Hadoop Hive: How to allow regular user continuously write data and create tables in warehouse directory?
I am running Hadoop 188.8.131.52.0.6.0-101 on a single node. I am trying to run Java MRD program that writes data to an existing Hive table from Eclipse under regular user. I get exception:
org.apache.hadoop.security.AccessControlException: Permission denied: user=dev, access=WRITE, inode="/apps/hive/warehouse/testids":hdfs:hdfs:drwxr-xr-x
This happens because regular user has no write permission to warehouse directory, only hdfs user does:
drwxr-xr-x - hdfs hdfs 0 2014-03-06 16:08 /apps/hive/warehouse/testids drwxr-xr-x - hdfs hdfs 0 2014-03-05 12:07 /apps/hive/warehouse/test
To circumvent this I change permissions on warehouse directory, so everybody now have write permissions:
[hdfs@localhost wks]$ hadoop fs -chmod -R a+w /apps/hive/warehouse [hdfs@localhost wks]$ hadoop fs -ls /apps/hive/warehouse drwxrwxrwx - hdfs hdfs 0 2014-03-06 16:08 /apps/hive/warehouse/testids drwxrwxrwx - hdfs hdfs 0 2014-03-05 12:07 /apps/hive/warehouse/test
This helps to some extent, and MRD program can now write as a regular user to warehouse directory, but only once. When trying to write data into the same table second time I get:
ERROR security.UserGroupInformation: PriviledgedActionException as:dev (auth:SIMPLE) cause:org.apache.hcatalog.common.HCatException : 2003 : Non-partitioned table already contains data : default.testids
Now, if I delete output table and create it anew in hive shell, I again get default permissions that do not allow regular user to write data into this table:
[hdfs@localhost wks]$ hadoop fs -ls /apps/hive/warehouse drwxr-xr-x - hdfs hdfs 0 2014-03-11 12:19 /apps/hive/warehouse/testids drwxrwxrwx - hdfs hdfs 0 2014-03-05 12:07 /apps/hive/warehouse/test
Please advise on Hive correct configuration steps that will allow a program run as a regular user do the following operations in Hive warehouse:
- Programmatically create / delete / rename Hive tables?
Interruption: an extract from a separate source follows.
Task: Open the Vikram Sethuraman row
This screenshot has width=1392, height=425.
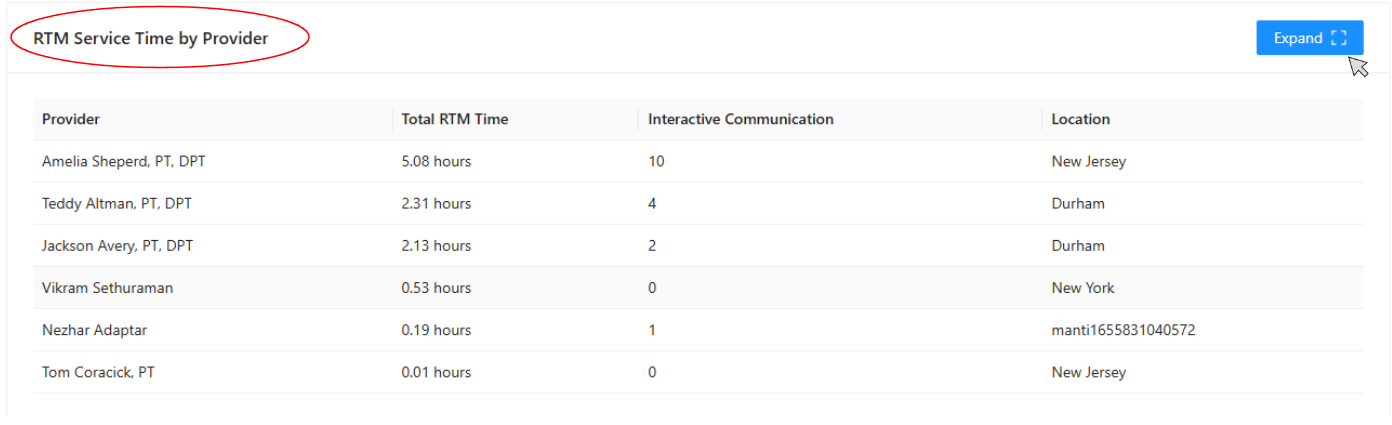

- Programmatically read / write data from Hive tables?
If you maintain the table from outside Hive, then declare the table as external:
An EXTERNAL table points to any HDFS location for its storage, rather than being stored in a folder specified by the configuration property hive.metastore.warehouse.dir.
A Hive administrator can create the table and it can point it toward your own user owned HDFS storage location and you grant Hive permission to read from there.
As a general comment, there are no ways for an unprivileged user to do an unauthorized privileged action. Any such way is technically an exploit and you should never rely on it: even if is possible today, it will likely be closed soon. Hive Authorization (and HCatalog authorization) is orthogonal to HDFS authorization.
Your application is also incorrect, irrelevant of authorization issues. You are trying to write 'twice' in the same table which means your application does not handle partitions correctly. Start from An Introduction to Hive’s Partitioning.
You can configure for hdfs-site.xml such as:
<property> <name>dfs.permissions</name> <value>false</value> </property>
This configure will disable permissions on HDFS. So, a regular user can do the operations on HDFS.
I hope this solve will help you.